It's the UK and it's early April, what weather were you expecting when you booked up?
I recall August holidays as a child where we spent most of the week counting the raindrops rolling down the windows.
Take a pack of playing cards and some colouring-in books - you'll be fine.


----------



## barryd (May 9, 2008)

Get on with it you soft lot! I'm with 747 on this one being a fellow hardened northerner although his fondness for the wooly creatures is more of a Gateshead thing. Where I live they are mainly used for eating.

It's been tropical on the Cl we are at on the east Yorkshire coast fir the past two weeks although it made up for it last night with a gale and lashing rain. I don't have an awning so mrs d took pity on me and actually allowed me to sleep inside the van last night!

You should go as if you don't you can guarantee it will be sunny and warm


----------



## thegamwellsmythes (Jul 29, 2008)

C&CC temp holiday site at Cartmel for us on Friday, probably come back on Sunday.

Looking forward to it.

Plenty of pubs in Cartmel to hide in when the weather is bad.


----------



## 747 (Oct 2, 2009)

We are also going to the C & CC THS at Corbridge. It is only 25 miles up the road but a lovely spot at Tynedale Rugby Club. The dogs love it up there as well.

If the weather picks up, we will probably move on from there next week.


----------



## geordie01 (Apr 20, 2006)

TBH we had been going to go to Edinburgh for five nights this weekend but miss geordie is revising for gcse.s and did not want to go so i cancelled earlier this week but managed to book into powburn and melrose for a couple of nights by myself as the mh needs its exercise. SHAME


----------



## Sloany (May 15, 2010)

Sparky, weve just decided to abandon ship, we were off to Haven Lakeland at Grange Over Sands. No way am i sitting in a van for 4 days with two young kids looking at the pouring rain. How many times can you go swimming? Think il opt for a few beers in the pub with my work weary mates and a nice curry down the Indian. Stuff the tin box! :lol: :lol: 

Dave (Fair weather motorhomer/biker)


----------



## cheshiregordon (Sep 24, 2011)

just spent three nights at Clithero visiting relatives and due to carry on up to Hawes for the weekend - cancelled the Hawes stay and came home. Will venture out again in a couple of weeks providing its not snowing.


----------



## camallison (Jul 15, 2009)

We were due to go up into Northumberland, and the site called us cancelling. No power and several trees down plus very boggy conditions.

Colin


----------



## 747 (Oct 2, 2009)

camallison said:


> We were due to go up into Northumberland, and the site called us cancelling. No power and several trees down plus very boggy conditions.
> 
> Colin


You can still do Northumberland, come up to the THS at Corbridge.
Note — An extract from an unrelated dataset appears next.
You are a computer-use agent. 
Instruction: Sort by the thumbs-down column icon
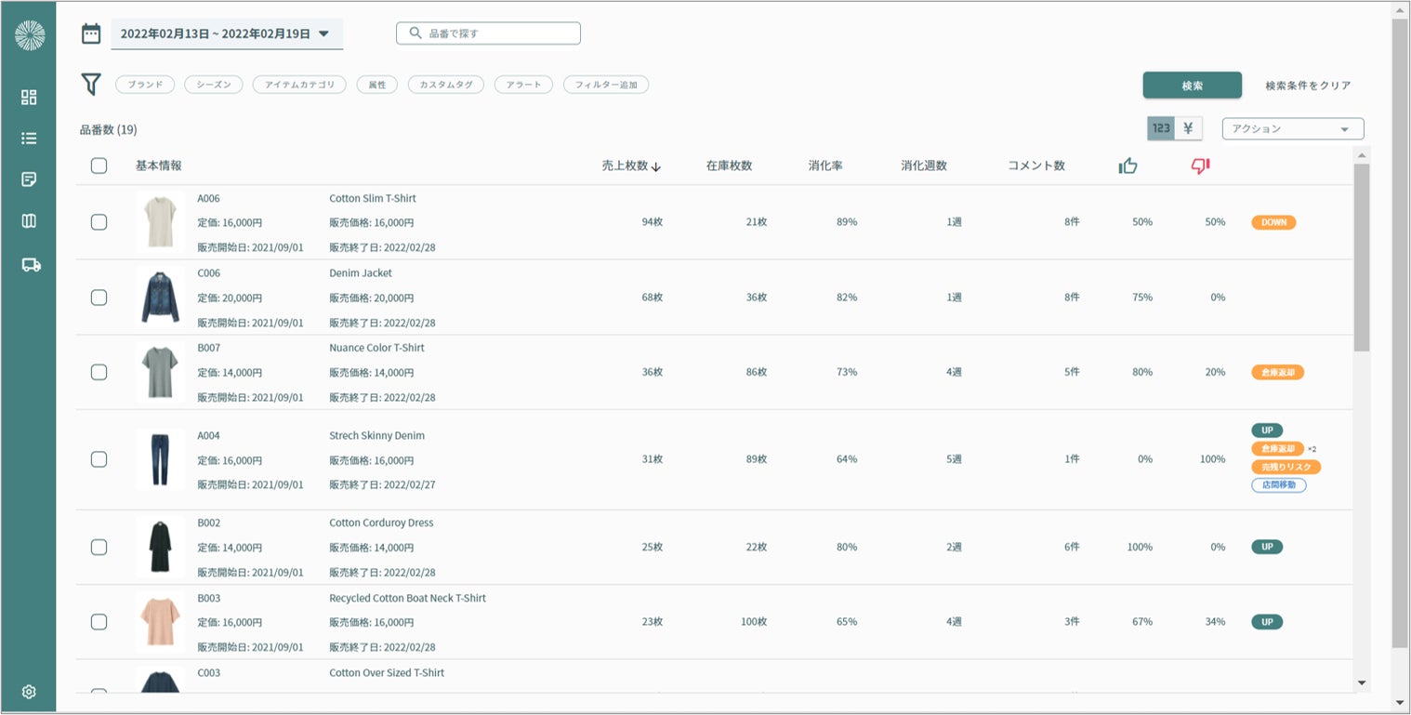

You havent got a Genny have you. 8O


----------



## raynipper (Aug 4, 2008)

I used to visit my mum in Castleside Consett Co. Durham two or three times a year. It was ALWAYS freezing up there even in July.

I would leave London in normal clothes and get out of the car in Durham and shiver. I was always greeted with "Whey eye mann" "Y'uve come on a guid day". "Bye eck It was bad last week". 
It was evil.

Ray.


----------



## aldra (Jul 2, 2009)

Oh Dave 8O when we were young I vaguely remember we had 6 kids , a trailer tent and no money

Spent every school holiday fell walking in rain, snow and sunshine, and have been known to use black bin bags to keep the rain off 8O 8O

Some of the best times were spent in the cold months, a few beers in the pub won't benefit your kids but after a walk in the rain with them it will

Go for it

Aldra


----------



## raynipper (Aug 4, 2008)

aldra said:


> Oh Dave 8O when we were young I vaguely remember we had 6 kids , Aldra


See, shellin peas.

Ray.


----------



## aldra (Jul 2, 2009)

Ray, 

I don't understand that, elucidate 

well I was educated---I think 8O 8O 

Aldra


----------



## lucy2 (Jun 27, 2007)

We are going to Chester Racecourse with the other club. 50+ units have booked should be a good do.


----------



## Lesleykh (Apr 13, 2009)

Well this soft southerner has cancelled. Rob's going to drive home from the Midlands in the car instead of me going up to him for a van outing. Wales was to be the favoured place, but it'll have to wait until a warmer weekend.

Lesley


----------



## stephenpug (Sep 18, 2008)

Lol we are going to shell island Wales for Easter we won't cancel but have it as a challenge especially watching all the tents blowing about while we are snug in the motorhome trying to spot the odd porpoise or dolphin swimming past can't wait


----------



## aldra (Jul 2, 2009)

Lesley 8O 8O 8O 8O 8O

I had you as an intrepid traveller

Aldra :wink:


----------



## tyreman1 (Apr 18, 2008)

We had booked to go to the MHF easter rally in Cornwall but ducked out after the thought of the fuel cost and being stuck on the M5 for half of the bank hols and it seems like a long way to go for 4 days,looking on the bright side though i did just have the last 2 weeks off to use up left over hols and had fabulous weather and cheap campsites rates in glorious West Wales.......Dave


----------



## Lesleykh (Apr 13, 2009)

aldra said:


> Lesley 8O 8O 8O 8O 8O
> 
> I had you as an intrepid traveller
> 
> Aldra :wink:


Ha - we actually spent our year away running ahead of the cold weather! December was a real race to get as far south in Greece as we could. When i say 'race', that was still moving at our own slowish pace.

Lesley


----------



## busterbears (Sep 4, 2010)

Had the most glorious few days away to North Wales in the sweltering heat last week, 2 days mountain biking, 1 day walking and 1 day climbing snowdon - would we do the same this week - absolutely!! 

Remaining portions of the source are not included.